Bayfront Advisory Committee looking for new names for Lesner Bridge

new Lesner Bridge

BAYFRONT ADVISORY COMMITTEE ANNOUNCES BRIDGE NAMING SURVEY

The Bayfront Advisory Committee (BAC) announces the details of its bridge naming survey. A website has been set up for residents to register their choice of retaining the name “Lesner Bridge”, or to submit a name of their choosing. A history of the Lesner Bridge is provided with this release.

The website will become active on January 15th and remain active until February 28th. To access the website go to:

http://lesnerbridgenaming.com/

Once there, choose “Retain Lesner” or write in your choice of name and press “Enter.” No registration is necessary. The choice will be automatically recorded for later tally and analysis. The results will be submitted to City Council for their choice which will then be submitted to Virginia Department of Transportation (VDOT) for final approval.

For additional information contact:

Scott Ayers, Communications Subcommittee Chairman

scotta@roseandwomble.com

Faith Christie, Deputy Editor, Bayfront Vision Newsletter

fchristie3@cox.net

Norm Carrick, Editor, Bayfront Vision Newsletter

normcarrick@cox.net

A New Name for a New Bridge?

What’s in a name? That which we call a rose by any other name would smell as sweet. William Shakespeare

There is a move afoot to re-name the new and better bridge under construction where the Lynnhaven River and Chesapeake Bay meet. Here is some history on how the bridge got its current name – the John A. Lesner Bridge.

• _EXCERPTED DATA_
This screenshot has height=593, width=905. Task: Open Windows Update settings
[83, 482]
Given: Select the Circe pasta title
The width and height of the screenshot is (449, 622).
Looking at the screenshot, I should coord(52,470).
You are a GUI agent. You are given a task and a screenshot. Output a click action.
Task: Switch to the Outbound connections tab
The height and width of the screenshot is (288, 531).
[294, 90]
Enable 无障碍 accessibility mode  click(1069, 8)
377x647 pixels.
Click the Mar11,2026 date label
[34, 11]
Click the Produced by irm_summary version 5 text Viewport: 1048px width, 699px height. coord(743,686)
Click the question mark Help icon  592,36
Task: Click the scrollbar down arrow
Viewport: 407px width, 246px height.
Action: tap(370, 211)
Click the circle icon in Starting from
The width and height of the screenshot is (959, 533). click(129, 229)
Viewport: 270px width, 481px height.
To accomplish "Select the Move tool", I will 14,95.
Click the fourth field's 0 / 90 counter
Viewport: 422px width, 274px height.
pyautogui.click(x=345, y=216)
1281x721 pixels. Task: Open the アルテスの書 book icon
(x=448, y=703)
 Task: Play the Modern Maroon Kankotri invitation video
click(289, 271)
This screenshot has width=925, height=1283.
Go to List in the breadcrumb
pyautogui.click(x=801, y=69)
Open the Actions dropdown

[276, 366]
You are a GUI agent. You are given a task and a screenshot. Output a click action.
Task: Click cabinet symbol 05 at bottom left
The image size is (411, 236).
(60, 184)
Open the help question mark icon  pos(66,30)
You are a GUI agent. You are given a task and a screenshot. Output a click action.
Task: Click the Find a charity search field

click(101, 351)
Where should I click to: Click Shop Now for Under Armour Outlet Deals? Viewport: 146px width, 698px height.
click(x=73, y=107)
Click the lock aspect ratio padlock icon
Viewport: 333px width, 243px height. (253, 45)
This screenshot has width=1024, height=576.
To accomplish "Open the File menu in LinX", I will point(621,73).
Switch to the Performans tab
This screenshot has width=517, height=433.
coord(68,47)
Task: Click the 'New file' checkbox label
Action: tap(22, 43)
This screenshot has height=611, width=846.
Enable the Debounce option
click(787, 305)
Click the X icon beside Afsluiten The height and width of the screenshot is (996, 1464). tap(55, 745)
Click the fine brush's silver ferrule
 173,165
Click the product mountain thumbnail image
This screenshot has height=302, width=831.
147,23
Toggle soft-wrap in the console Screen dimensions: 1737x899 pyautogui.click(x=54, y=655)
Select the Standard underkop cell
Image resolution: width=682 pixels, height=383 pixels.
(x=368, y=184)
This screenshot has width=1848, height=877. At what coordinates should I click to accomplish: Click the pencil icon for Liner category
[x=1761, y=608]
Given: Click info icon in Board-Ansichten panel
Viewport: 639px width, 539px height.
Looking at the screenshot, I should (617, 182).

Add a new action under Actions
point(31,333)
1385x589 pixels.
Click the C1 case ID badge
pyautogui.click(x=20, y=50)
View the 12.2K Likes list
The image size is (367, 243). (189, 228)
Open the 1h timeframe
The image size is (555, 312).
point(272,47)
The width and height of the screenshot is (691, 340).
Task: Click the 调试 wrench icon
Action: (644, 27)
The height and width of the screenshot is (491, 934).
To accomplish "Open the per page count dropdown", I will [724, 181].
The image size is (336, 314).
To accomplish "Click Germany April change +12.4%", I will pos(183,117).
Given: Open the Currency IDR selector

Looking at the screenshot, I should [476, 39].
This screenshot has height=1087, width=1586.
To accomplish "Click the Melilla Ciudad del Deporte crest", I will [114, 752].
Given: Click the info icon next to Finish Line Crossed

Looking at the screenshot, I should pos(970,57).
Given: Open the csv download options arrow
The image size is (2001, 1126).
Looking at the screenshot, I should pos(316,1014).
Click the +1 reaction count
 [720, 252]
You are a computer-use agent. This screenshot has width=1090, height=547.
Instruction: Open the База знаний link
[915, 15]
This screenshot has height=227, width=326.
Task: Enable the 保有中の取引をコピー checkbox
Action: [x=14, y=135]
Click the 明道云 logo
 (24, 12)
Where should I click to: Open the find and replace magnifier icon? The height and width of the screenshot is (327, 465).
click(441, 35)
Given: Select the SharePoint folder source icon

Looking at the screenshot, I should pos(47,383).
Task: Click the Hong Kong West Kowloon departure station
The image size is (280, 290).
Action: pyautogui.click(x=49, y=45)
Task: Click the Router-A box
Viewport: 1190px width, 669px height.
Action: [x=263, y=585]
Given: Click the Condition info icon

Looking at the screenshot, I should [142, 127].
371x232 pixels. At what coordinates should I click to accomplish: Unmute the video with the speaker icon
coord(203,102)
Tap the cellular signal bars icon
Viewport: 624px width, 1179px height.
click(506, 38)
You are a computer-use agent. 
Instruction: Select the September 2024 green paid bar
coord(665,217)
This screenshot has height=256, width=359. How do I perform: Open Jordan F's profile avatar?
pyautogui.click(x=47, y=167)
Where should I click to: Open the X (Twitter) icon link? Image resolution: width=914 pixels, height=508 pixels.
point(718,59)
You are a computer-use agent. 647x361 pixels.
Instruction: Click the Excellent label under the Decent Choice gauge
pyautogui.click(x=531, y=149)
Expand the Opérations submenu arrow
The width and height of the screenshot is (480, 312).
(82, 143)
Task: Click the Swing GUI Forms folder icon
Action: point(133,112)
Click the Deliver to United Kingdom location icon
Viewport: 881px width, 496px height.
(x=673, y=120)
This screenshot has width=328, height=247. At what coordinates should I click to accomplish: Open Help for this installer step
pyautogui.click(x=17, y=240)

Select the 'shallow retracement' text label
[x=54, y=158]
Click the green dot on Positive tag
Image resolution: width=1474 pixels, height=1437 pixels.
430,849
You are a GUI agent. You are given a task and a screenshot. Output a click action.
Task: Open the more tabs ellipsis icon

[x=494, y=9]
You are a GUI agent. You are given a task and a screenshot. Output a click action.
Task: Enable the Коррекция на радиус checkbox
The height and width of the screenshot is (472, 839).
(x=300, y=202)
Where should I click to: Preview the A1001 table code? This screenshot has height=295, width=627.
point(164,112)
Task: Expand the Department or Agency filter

• _WHAT IS ASKED_
A – Translate this sentence from the bridge-naming announcement into Spanish: "The website will become active on January 15th and remain active until February 28th."
B – Continue the bridge-naming announcement from its last sentence, carrying on into the history of the bridge's name.

• _REPLIES_
A – El sitio web se activará el 15 de enero y permanecerá activo hasta el 28 de febrero.

B –
The first bridge over the site was an electric rail trestle bridge built in 1908 by the Chesapeake Transit Company. This bridge allowed travel between Norfolk and Cape Henry. Several resorts and residential neighborhoods sprang up around the train stops, including Ocean Park, Seaside Park, and Chesapeake Beach.

The current vehicular bridge, constructed in 1928 and re-built in 1958, is named for State Senator John A. Lesner. Senator Lesner was born and raised in Norfolk, Virginia. During his civil servant career he served in many positions but championed improving the state highways and bridges. The General Assembly voted in 1928 to name the bridge after Senator Lesner for his efforts. It should be noted that the Princess Anne County Board of Supervisors went on the record as preferring a Princess Anne name such as Lynnhaven.

But did you know that when the English explored here in 1607 there was no opening at the Lynnhaven River and Chesapeake Bay? The coastline was continuous along the Bay to Little Creek inlet. It wasn’t until the middle 1600’s that some farmers and fishermen trenched the area to provide an opening to the river. Legend has it that a terrible storm blew in and widened the opening to what it is today.

Also at one time there was a ferry that ran across the Lynnhaven River from Ferry Point to Great Neck Point. Ferry Plantation got its name in 1642 when the Ferry Boat Service ran by Savill Gaskin ran the Lynnhaven waterway. Cannons were used to signal the ferry, which had 11 total stops along the river. Ferries plied the river and delivered mail to Ferry Plantation, which served as the area post office. Post office bars are still on two of the old home’s windows.

And there was a plan in 1735 to build a log bridge across the Lynnhaven from Ferry Point to Little Neck, now Kings Grant area. Posts of the Old Cypress Bridge still exist in the waters near Ferry Plantation.

What is in a name? Should the bridge be named after a person, land area, or body of water?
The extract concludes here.